══ Text segment ══

Long-time reader, first-time commenter 🙂
I’m not going to comment on these courses’ content, the specifics of which I know nothing about (not that that seems to stop anyone else), but I object to your reducing the very complex topic of consent to a dichotomy between “people with a functioning brain” and those who “go on to rape or sexually harass”. [“Is consent more complicated than the one-time utterance of “yes” or “no”? Absolutely.” also seems a bit glib]
Wanting to promote awareness around consent does not require that one assumes “that young men are wild and dangerous creatures who need to be tamed and taught how to behave properly in polite society”. The vast majority of human sexual experience falls somewhere in the messy grey area between mutual, enthusiastic consent and violent sexual assault, and society does a pretty poor job of setting and meeting expectations in that zone. Which, incidentally, is a topic that is addressable equally to women as it is men, and should be as much of interest to people in long-term, non-abusive, exclusive sexual relationships as to sexually adventurous college undergraduates.
I do take the point that such courses may not affect any change in behaviour – some people just aren’t interested in improving the way they relate to the rest of humanity (and of course, the more privileged you are the less not understanding or being understood by others hurts your prospects and/or risks your well-being). But where would you rather have society learn the nuances of respectfully and safely navigating romantic and sexual relationships, than in our educational institutions? Or would you prefer that we never teach people anything beyond the biological basics? Cut-away diagrams and photos of STDs is not a rounded sexual education.

═══

[Instructions]
a) According to the comment, where does the vast majority of human sexual experience fall?
b) Duplicate the comment word for word, starting with "I do take the" and going on through "rounded sexual education.".

══ Given data ══

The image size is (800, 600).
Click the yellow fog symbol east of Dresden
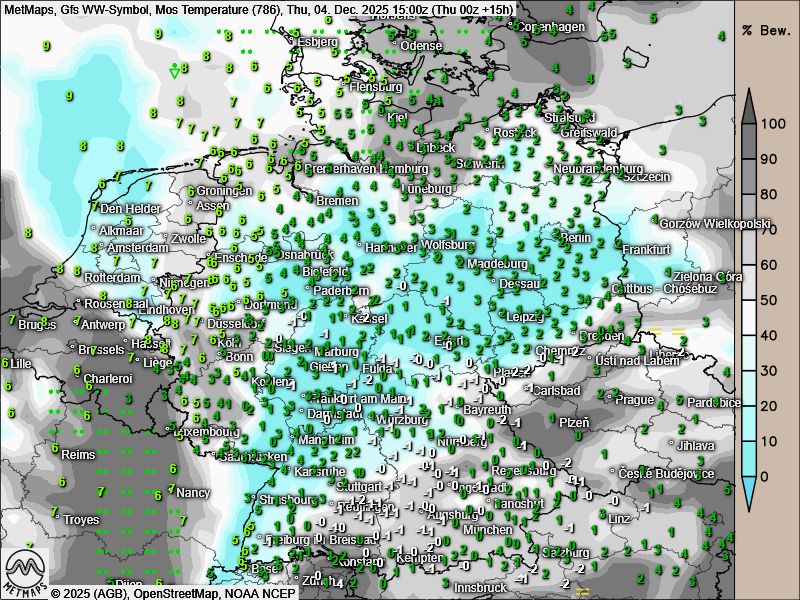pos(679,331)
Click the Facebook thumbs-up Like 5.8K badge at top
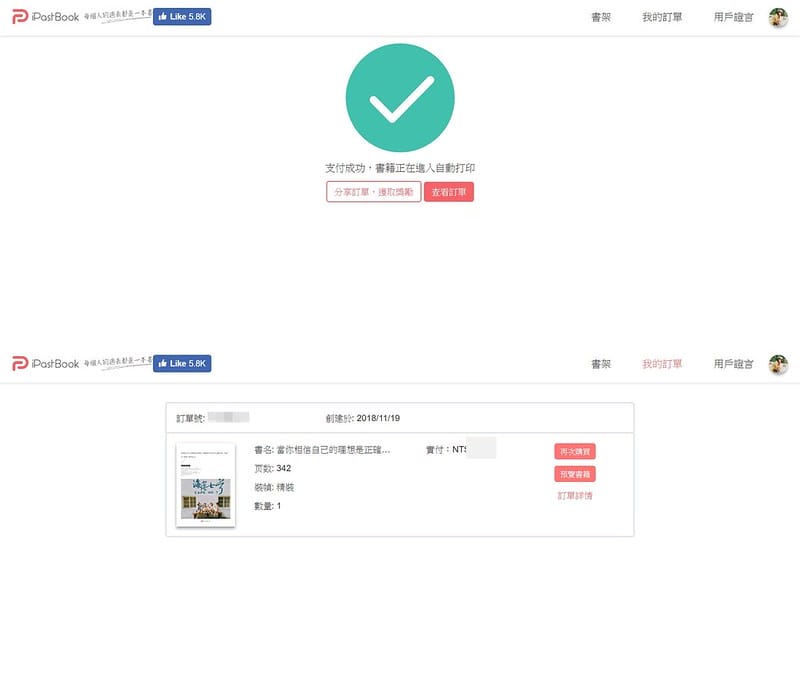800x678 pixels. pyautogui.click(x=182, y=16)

═══

[Answers in order]
a) It falls in the messy grey area between mutual, enthusiastic consent and violent sexual assault.

b)
I do take the point that such courses may not affect any change in behaviour – some people just aren’t interested in improving the way they relate to the rest of humanity (and of course, the more privileged you are the less not understanding or being understood by others hurts your prospects and/or risks your well-being). But where would you rather have society learn the nuances of respectfully and safely navigating romantic and sexual relationships, than in our educational institutions? Or would you prefer that we never teach people anything beyond the biological basics? Cut-away diagrams and photos of STDs is not a rounded sexual education.